All of lore.kernel.org
 help / color / mirror / Atom feed
From: Bart Van Assche <Bart.VanAssche@wdc.com>
To: "xjtuwjp@gmail.com" <xjtuwjp@gmail.com>
Cc: "jejb@linux.vnet.ibm.com" <jejb@linux.vnet.ibm.com>,
	"linux-scsi@vger.kernel.org" <linux-scsi@vger.kernel.org>,
	"hare@suse.de" <hare@suse.de>,
	"martin.petersen@oracle.com" <martin.petersen@oracle.com>,
	"snitzer@redhat.com" <snitzer@redhat.com>
Subject: Re: [PATCH 0/2] sd: Fix a deadlock between event checking and device removal
Date: Tue, 14 Nov 2017 17:33:50 +0000	[thread overview]
Message-ID: <1510680828.2280.16.camel@sandisk.com> (raw)

□ □ □

EXERCISE REQUIREMENTS: Set down the part of the mailing-list header starting with "All of lore.kernel.org" and going on through "Message-ID: <1510680828.2280.16.camel@sandisk.com> (raw)", reproducing it precisely.

RAW DATA:
□ □ □

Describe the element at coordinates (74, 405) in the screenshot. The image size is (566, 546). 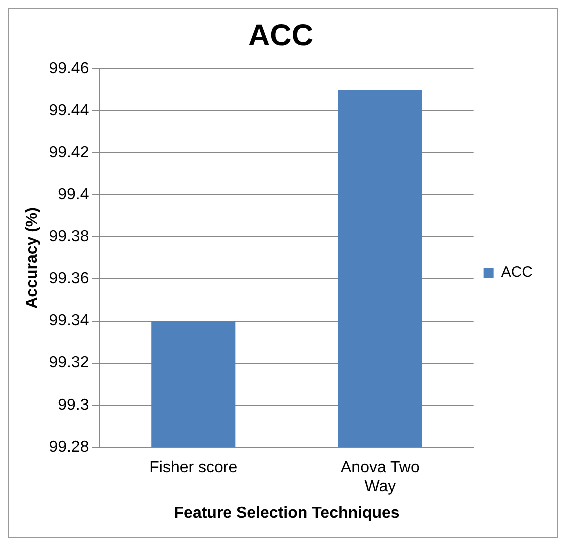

□ □ □

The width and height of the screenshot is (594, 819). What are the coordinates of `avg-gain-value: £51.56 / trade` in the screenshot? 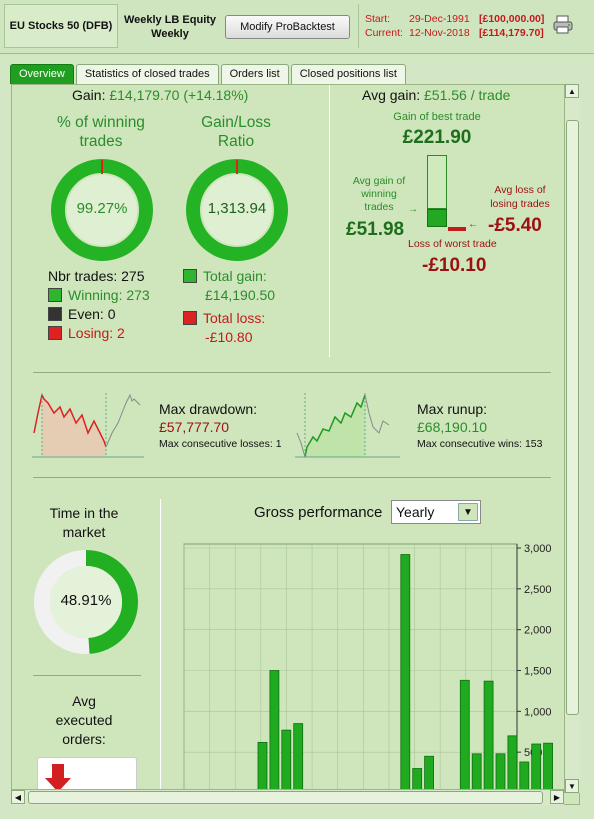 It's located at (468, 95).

□ □ □

EXERCISE RESPONSE:
All of lore.kernel.org
 help / color / mirror / Atom feed
From: Bart Van Assche <Bart.VanAssche@wdc.com>
To: "xjtuwjp@gmail.com" <xjtuwjp@gmail.com>
Cc: "jejb@linux.vnet.ibm.com" <jejb@linux.vnet.ibm.com>,
	"linux-scsi@vger.kernel.org" <linux-scsi@vger.kernel.org>,
	"hare@suse.de" <hare@suse.de>,
	"martin.petersen@oracle.com" <martin.petersen@oracle.com>,
	"snitzer@redhat.com" <snitzer@redhat.com>
Subject: Re: [PATCH 0/2] sd: Fix a deadlock between event checking and device removal
Date: Tue, 14 Nov 2017 17:33:50 +0000	[thread overview]
Message-ID: <1510680828.2280.16.camel@sandisk.com> (raw)